**Exercise instructions**. Would you please give the entries again word for word, with no images in your copy?

*** Supplied entries ***

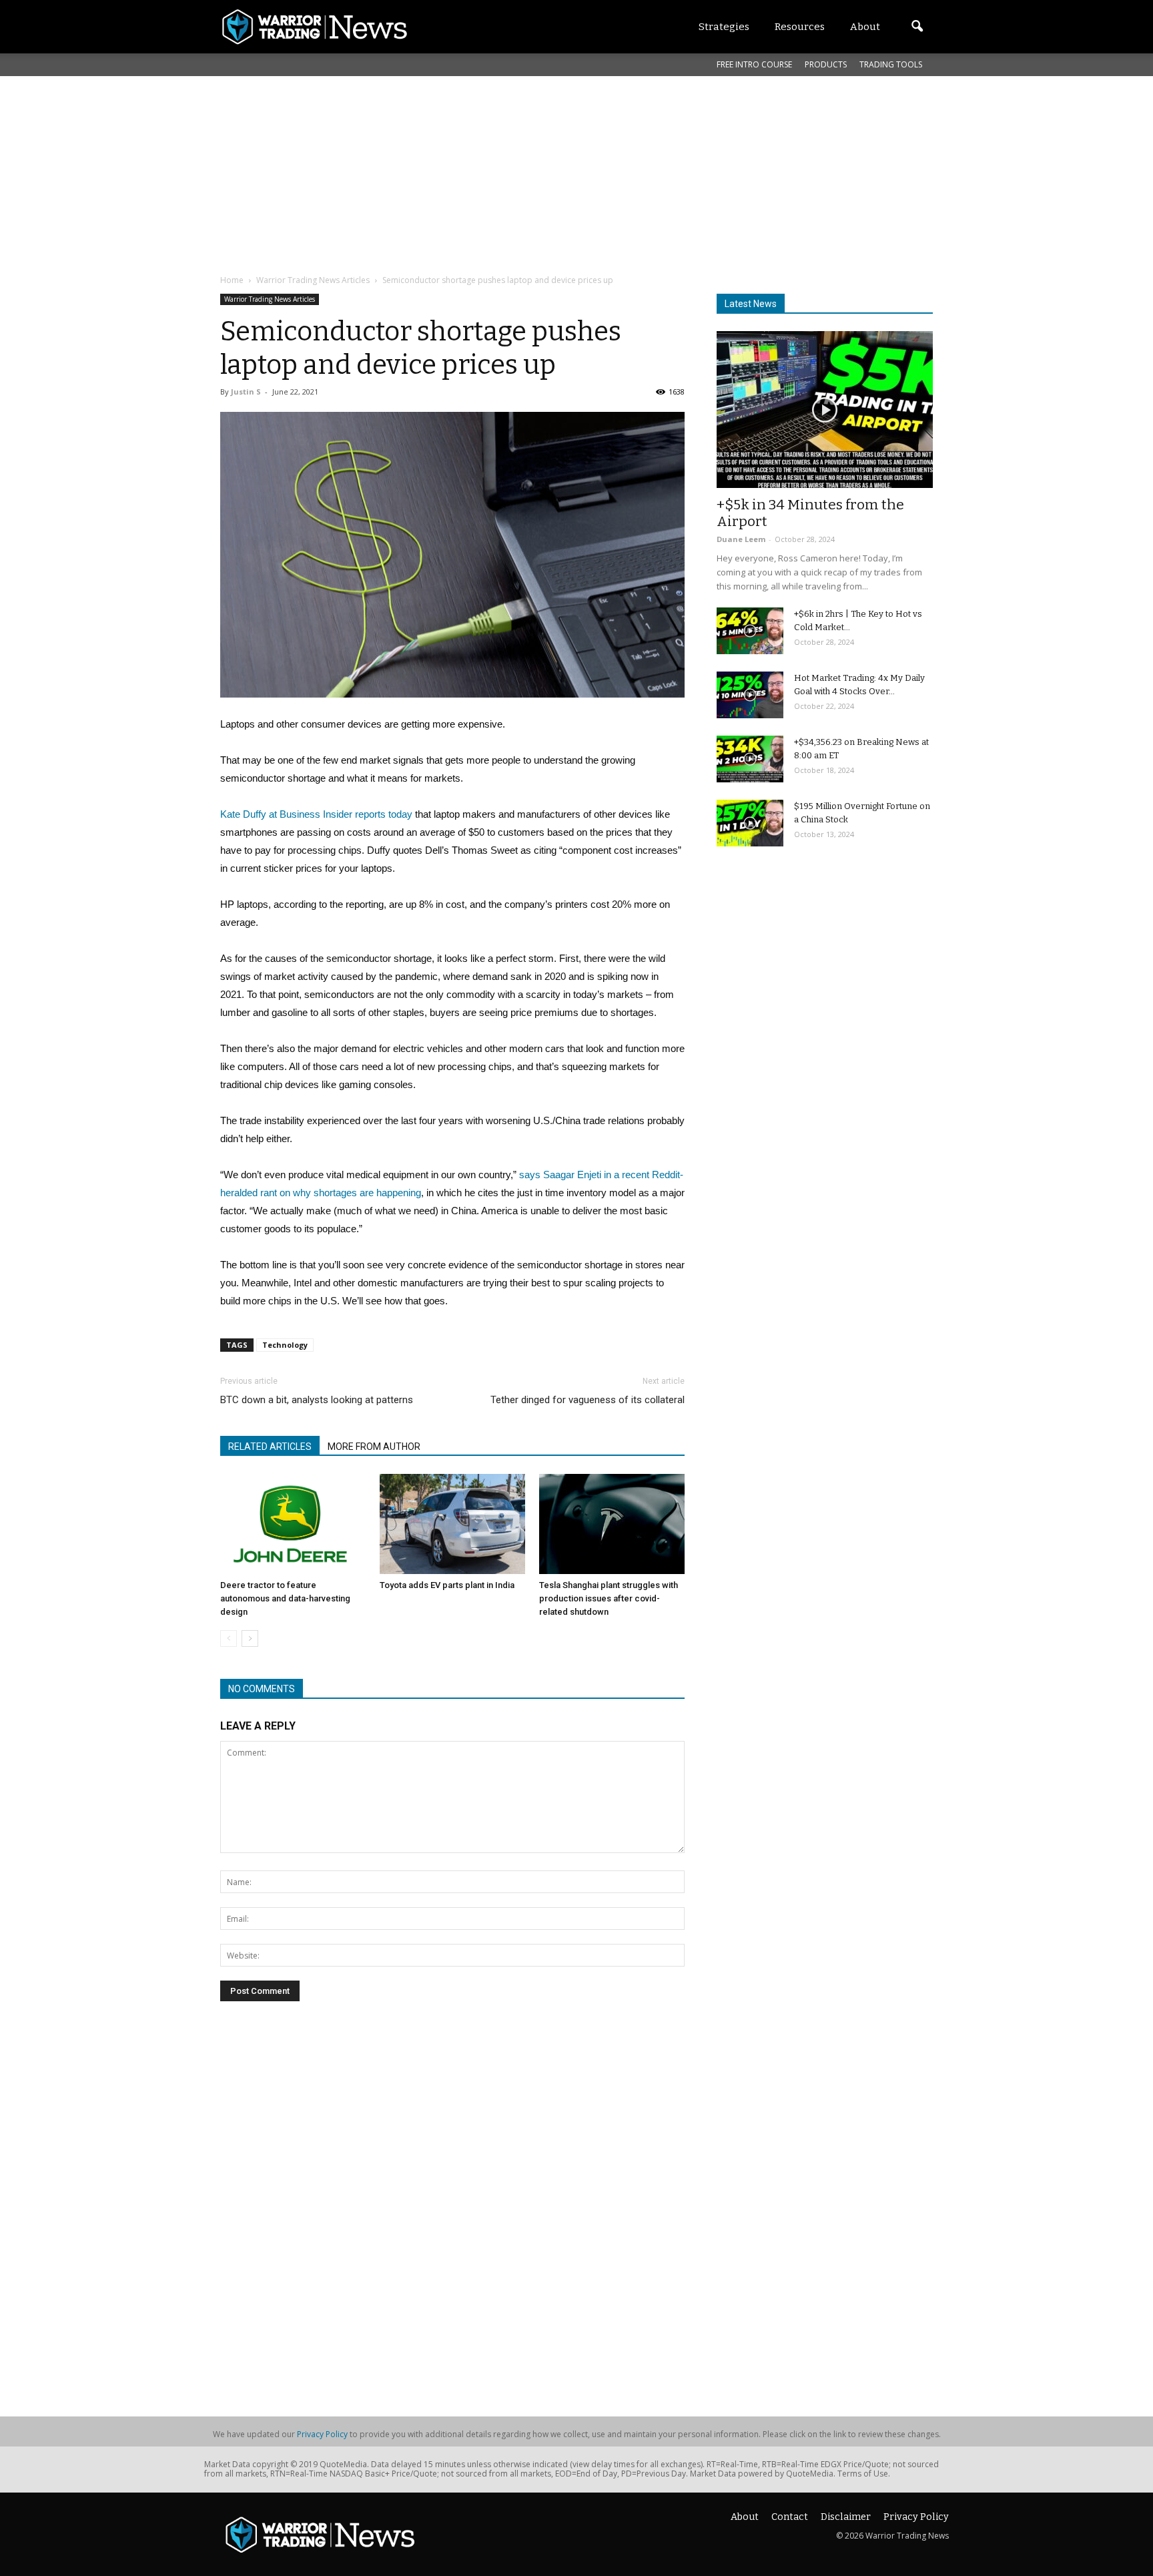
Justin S (246, 392)
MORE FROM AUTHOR (374, 1446)
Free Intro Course (754, 64)
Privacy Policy (322, 2434)
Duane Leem (741, 539)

*** End of Supplied entries ***

**Answer to this exercise**.
Justin S (246, 392)
MORE FROM AUTHOR (374, 1446)
Free Intro Course (754, 64)
Privacy Policy (322, 2434)
Duane Leem (741, 539)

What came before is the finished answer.